Al girar alguna curva dejaba de ver esa maravilla de cielo y entonces con prisa, para no perdérmelo, aceleraba. De nuevo recuperaba la inmensidad de ese cielo rojo que en algunos puntos tornaba casi a granate y en otros a naranja, a rosa, a carmín. Por la derecha, por el norte, llegaron lentas unas nubes planas, horizontales y finas, como dibujadas con rotulador. Líneas lilas, moradas y negras que se agrandaban, al sur, hasta difuminarse en la nada. Por un momento ocuparon todo el horizonte. Poco a poco, las líneas se fueron ensanchando hasta parecer pintadas a brochazos. Intercalando los colores, mezclándose. Cuánta belleza.

Mientras seguía conduciendo, muy lento y sin quitar ojo, pensaba que el cielo no podía estar más bonito. Pero me equivocaba. Sí que lo podía estar. Increíblemente, todo podía ser aún más bello. Mucho más bello. Los brochazos morados se fueron separando y entre ellos apareció la Luna. Luna creciente. Un semicírculo blanco, inmaculado y brillante. El fondo, detrás de ella, era azul mar. El rojo fuego quedó más abajo, pegado al horizonte. Las nubes de brocha gorda, moradas con trazos negros, siguieron separándose y entre ellas, en línea con la Luna, apareció Venus y más abajo Júpiter. Como dos luceros. Como dos diamantes. ¡Cuánta maravilla junta!

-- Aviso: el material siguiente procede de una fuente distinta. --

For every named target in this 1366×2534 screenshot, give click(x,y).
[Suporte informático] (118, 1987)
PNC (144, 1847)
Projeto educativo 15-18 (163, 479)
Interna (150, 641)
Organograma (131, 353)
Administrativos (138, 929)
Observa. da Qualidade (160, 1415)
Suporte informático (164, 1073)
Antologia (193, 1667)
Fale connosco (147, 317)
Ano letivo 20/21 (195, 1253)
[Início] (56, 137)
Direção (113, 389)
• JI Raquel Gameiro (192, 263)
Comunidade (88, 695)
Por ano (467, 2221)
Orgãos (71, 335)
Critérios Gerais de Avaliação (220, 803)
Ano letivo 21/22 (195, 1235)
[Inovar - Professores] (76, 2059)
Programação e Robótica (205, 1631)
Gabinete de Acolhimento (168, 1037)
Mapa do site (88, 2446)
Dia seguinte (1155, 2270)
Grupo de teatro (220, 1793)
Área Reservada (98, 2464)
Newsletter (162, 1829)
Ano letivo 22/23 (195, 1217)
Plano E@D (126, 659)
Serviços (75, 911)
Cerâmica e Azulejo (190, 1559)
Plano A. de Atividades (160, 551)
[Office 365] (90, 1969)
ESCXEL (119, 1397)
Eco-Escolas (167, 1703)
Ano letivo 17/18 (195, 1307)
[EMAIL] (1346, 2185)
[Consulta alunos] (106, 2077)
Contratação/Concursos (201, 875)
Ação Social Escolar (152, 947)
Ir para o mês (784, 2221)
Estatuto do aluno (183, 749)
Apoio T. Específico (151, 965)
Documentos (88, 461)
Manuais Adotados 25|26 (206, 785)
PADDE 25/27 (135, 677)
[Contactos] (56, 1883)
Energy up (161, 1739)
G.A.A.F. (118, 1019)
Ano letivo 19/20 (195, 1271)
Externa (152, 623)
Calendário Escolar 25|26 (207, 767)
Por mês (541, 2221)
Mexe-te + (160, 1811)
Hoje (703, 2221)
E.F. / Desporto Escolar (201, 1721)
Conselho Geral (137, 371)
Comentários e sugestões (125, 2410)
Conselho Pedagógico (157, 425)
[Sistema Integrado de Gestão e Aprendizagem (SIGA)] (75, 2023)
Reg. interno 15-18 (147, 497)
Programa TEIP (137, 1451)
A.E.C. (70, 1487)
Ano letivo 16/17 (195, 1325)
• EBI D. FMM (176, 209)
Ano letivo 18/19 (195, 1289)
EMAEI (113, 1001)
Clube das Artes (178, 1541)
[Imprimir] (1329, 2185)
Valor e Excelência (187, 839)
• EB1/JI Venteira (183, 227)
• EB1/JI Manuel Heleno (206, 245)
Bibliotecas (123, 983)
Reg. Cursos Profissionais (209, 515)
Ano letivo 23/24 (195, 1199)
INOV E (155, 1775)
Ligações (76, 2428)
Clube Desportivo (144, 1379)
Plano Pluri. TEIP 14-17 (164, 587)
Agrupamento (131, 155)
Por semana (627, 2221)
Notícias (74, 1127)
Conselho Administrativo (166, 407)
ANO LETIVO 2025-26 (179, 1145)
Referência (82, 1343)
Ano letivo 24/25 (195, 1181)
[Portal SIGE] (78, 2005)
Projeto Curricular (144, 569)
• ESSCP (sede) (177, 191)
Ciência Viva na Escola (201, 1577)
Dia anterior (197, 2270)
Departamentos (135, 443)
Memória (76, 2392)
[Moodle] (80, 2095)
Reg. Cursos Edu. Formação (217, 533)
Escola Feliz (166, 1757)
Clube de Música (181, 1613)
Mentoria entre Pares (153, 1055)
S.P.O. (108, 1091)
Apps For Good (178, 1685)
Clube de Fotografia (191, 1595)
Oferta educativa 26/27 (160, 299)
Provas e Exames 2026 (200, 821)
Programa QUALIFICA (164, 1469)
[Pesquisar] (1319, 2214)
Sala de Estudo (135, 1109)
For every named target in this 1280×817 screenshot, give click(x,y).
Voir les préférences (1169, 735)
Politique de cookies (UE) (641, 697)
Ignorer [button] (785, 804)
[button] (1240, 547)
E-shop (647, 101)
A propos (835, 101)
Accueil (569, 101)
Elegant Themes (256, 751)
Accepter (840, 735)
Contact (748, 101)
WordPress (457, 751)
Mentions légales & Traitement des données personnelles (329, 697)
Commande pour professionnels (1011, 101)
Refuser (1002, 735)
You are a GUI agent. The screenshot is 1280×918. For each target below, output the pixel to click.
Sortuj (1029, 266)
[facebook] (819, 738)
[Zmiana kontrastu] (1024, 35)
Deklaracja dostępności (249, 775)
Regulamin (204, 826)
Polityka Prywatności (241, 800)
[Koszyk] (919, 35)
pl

Una curva pronunciada me llevó al norte. Me alejó de aquel cielo casi hipnótico, pero me llevó a otro cielo igual de impactante. El cielo al norte era completamente diferente. Era otro cielo. Nada que ver con el anterior. Era un cielo verde. Verde oliva, verde olivo, verde bosque y negro. Los diferentes tonos se mezclaban y se dibujaban entre trazos de amarillo y ocre. Nunca había visto el cielo así. Tan extraño, tan verde y luminoso.

Me hizo ilusión pensar que pudiera ser el reflejo lejano del ansiado rayo verde. «¿Lo será?». Al llegar a casa busqué la descripción que hace Julio Verne de este fenómeno. Explica que cuando el sol ya se ha escondido y el cielo está despejado, se puede llegar a ver un último rayo que no será rojo, como cabría esperar, sino verde. Y dice así: «Un maravilloso rayo verde, de un color, que no hay pintor que pueda reproducirlo en su paleta, y que la propia naturaleza no ha repetido ni en los diversos tonos de las plantas, ni en el color más transparente de los mares. Si existe el verde en el paraíso, no puede ser más que este verde, que es sin duda, el verdadero verde de la esperanza».

Ante esa alineación de planetas, ante ese cielo rojo y morado y negro y carmín. Ante ese extraño cielo verde. Ante tanta maravilla regalada, curiosamente me sentí importante. Curiosamente, digo, porque es habitual en mí sentirme pequeña ante la naturaleza, pero esta vez fue distinto. Me sentí grande, importante, simplemente por existir. Por tener el privilegio de ser espectadora de tantísima belleza.